Walmart intends to achieve these goals by:
- Harvesting sufficient wind, solar and other renewable energy sources to run its facilities with 100% renewable energy by 2035.
- Electrifying and zeroing out emissions from all of its vehicles, among them long-haul trucks, by 2040.
- Switching to low-impact refrigerants for cooling and electrified equipment for heating in its stores, clubs, and data and distribution centers by 2040.
Additionally, a regenerative approach to nature can not only help reverse such negative impacts as the degradation and loss of critical landscapes and the eradication of many species of plants and animals, and sustain key resources for the future, but it can also provide about a third of the solution to climate change.

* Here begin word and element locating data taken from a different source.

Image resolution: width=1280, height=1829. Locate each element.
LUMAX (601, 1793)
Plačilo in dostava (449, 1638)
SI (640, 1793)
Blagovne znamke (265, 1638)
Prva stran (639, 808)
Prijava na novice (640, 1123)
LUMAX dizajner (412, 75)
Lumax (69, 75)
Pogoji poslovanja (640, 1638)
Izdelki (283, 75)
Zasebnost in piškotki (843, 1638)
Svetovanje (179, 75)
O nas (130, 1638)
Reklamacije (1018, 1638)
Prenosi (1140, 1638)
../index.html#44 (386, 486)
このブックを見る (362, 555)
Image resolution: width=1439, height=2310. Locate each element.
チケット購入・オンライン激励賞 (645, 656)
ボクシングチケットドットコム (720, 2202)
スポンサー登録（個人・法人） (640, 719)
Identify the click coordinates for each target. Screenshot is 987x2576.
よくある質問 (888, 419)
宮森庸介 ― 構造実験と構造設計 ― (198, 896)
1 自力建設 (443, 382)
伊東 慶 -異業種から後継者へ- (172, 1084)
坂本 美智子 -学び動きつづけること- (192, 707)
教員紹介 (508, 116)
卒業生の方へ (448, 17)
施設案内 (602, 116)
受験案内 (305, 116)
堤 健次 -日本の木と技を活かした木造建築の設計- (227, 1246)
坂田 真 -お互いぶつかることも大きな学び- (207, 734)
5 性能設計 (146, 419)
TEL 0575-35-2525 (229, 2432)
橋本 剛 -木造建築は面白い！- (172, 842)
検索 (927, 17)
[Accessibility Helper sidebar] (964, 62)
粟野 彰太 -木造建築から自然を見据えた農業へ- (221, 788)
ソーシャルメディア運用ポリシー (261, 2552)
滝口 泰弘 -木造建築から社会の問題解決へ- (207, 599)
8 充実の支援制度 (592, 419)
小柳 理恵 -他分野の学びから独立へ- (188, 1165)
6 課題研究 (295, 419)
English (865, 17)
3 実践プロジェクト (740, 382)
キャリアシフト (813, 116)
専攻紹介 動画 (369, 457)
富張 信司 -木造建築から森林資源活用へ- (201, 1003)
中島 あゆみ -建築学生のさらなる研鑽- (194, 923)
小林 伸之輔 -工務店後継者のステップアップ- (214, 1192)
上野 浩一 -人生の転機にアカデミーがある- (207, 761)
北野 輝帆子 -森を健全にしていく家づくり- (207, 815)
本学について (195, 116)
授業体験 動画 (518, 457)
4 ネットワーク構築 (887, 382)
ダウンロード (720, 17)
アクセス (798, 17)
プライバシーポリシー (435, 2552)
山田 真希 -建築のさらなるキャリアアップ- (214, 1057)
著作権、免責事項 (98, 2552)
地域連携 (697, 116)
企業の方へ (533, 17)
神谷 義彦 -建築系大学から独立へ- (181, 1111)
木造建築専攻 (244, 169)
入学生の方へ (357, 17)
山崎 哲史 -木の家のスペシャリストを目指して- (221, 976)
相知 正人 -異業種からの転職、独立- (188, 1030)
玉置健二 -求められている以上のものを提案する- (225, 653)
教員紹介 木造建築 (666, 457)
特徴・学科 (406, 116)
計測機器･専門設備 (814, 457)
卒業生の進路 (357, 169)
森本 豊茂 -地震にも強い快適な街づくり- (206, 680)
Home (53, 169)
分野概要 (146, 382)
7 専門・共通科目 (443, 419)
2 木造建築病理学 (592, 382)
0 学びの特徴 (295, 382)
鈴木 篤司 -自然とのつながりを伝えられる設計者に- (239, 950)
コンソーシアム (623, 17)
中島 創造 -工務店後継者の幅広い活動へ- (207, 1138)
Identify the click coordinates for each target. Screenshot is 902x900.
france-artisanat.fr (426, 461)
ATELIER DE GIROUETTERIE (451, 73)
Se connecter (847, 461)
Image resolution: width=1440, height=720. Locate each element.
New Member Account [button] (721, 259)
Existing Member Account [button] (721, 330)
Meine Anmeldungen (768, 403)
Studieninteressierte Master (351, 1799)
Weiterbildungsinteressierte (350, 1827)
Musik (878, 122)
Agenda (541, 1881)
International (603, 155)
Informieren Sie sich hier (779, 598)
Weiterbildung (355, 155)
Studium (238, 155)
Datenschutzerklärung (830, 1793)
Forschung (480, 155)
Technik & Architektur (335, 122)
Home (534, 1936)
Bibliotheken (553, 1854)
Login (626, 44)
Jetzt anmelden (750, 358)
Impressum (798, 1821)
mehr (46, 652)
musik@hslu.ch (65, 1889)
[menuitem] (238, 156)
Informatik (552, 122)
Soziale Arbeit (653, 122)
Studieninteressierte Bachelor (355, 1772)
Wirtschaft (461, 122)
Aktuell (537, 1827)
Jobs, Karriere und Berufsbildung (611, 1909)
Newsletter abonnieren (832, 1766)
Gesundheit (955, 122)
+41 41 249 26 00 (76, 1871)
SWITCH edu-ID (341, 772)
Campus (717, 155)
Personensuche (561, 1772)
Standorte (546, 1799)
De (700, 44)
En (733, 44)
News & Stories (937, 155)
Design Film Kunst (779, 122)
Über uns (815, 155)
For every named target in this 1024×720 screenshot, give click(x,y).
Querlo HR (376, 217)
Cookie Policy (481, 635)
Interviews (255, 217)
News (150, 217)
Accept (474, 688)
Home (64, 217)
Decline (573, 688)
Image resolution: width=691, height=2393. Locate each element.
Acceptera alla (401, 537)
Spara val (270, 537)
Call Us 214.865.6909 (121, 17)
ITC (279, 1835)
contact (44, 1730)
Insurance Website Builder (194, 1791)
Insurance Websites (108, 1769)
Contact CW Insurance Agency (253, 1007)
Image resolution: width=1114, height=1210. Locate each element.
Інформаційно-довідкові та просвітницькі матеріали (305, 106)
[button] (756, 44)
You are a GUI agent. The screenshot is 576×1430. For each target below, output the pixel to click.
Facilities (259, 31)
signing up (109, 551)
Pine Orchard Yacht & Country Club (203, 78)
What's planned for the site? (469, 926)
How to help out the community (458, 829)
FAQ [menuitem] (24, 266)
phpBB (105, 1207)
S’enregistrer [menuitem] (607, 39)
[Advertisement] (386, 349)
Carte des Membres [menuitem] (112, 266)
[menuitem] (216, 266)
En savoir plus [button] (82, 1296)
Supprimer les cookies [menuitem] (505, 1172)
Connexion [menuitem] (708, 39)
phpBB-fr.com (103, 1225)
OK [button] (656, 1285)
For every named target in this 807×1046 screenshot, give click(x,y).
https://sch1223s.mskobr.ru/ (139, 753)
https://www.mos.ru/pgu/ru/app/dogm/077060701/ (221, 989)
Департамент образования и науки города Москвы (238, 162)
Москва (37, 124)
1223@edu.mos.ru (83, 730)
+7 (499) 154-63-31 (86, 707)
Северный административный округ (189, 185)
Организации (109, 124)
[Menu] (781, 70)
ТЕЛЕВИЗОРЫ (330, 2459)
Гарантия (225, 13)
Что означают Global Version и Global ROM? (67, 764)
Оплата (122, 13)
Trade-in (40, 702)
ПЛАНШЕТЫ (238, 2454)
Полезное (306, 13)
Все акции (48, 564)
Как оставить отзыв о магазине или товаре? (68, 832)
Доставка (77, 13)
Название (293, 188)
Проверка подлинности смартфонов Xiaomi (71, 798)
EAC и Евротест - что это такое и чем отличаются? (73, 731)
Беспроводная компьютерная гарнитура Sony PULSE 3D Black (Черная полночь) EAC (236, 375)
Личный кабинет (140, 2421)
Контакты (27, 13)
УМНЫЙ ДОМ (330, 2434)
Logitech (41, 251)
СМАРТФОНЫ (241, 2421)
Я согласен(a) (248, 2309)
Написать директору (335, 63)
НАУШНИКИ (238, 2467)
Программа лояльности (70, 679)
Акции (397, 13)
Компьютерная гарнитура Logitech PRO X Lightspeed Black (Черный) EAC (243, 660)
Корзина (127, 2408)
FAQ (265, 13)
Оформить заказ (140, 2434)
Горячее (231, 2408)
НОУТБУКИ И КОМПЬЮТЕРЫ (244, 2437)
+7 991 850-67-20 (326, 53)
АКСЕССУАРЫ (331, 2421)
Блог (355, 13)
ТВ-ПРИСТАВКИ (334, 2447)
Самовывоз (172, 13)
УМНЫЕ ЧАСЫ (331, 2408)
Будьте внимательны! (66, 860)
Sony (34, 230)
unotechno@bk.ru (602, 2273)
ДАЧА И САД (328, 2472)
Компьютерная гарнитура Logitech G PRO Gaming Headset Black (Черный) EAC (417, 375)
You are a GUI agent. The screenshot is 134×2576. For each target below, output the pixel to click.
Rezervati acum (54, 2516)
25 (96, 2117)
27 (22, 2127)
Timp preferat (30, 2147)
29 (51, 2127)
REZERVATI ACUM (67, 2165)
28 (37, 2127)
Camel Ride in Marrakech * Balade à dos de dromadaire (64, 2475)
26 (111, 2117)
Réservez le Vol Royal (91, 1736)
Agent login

“We must all take urgent, sustained action to reverse nature loss and emissions before we reach a tipping point from which we will not recover,” urged Kathleen McLaughlin, Walmart’s EVP and chief sustainability officer, and president of the Walmart Foundation. “People have pushed past the earth’s natural limits. Healthy societies, resilient economies and thriving businesses rely on nature. Our vision at Walmart is to help transform food and product supply chains to be regenerative, working in harmony with nature – to protect, restore and sustainably use our natural resources.”
The company plans to do this by:
- Continuing its support of efforts to preserve at least 1 acre of natural habitat for every acre of land developed by the company in the United States.
- Encouraging the adoption of regenerative agriculture practices, sustainable fisheries management, and forest protection and restoration, including an expansion of its forests policy.
- Investing in and working with suppliers to source from placed-based efforts that help preserve natural ecosystems and improve livelihoods.
McMillon will discuss these initiatives at the opening ceremony of Climate Week NYC, which kicks off Sept. 21. This comes a day before the retailer’s annual Sustainability Milestone Summit, to take place during Climate Week’s Hub Live, where the company will gather associates, suppliers, NGOs and other stakeholders to discuss sustainability in the retail and consumer goods sector.
To date, Walmart powers about 29% of its operations with renewable energy and diverts around 80% of its waste from landfills and incineration worldwide. Since most of its environmental impact comes from its supply chain, the company is also collaborating with suppliers through its Project Gigaton initiative to avoid a gigaton of greenhouse gas emissions by 2030. More than 2,300 suppliers have agreed to participate, and since the effort began in 2017, suppliers have reported a collective 230 million metric tons of avoided emissions.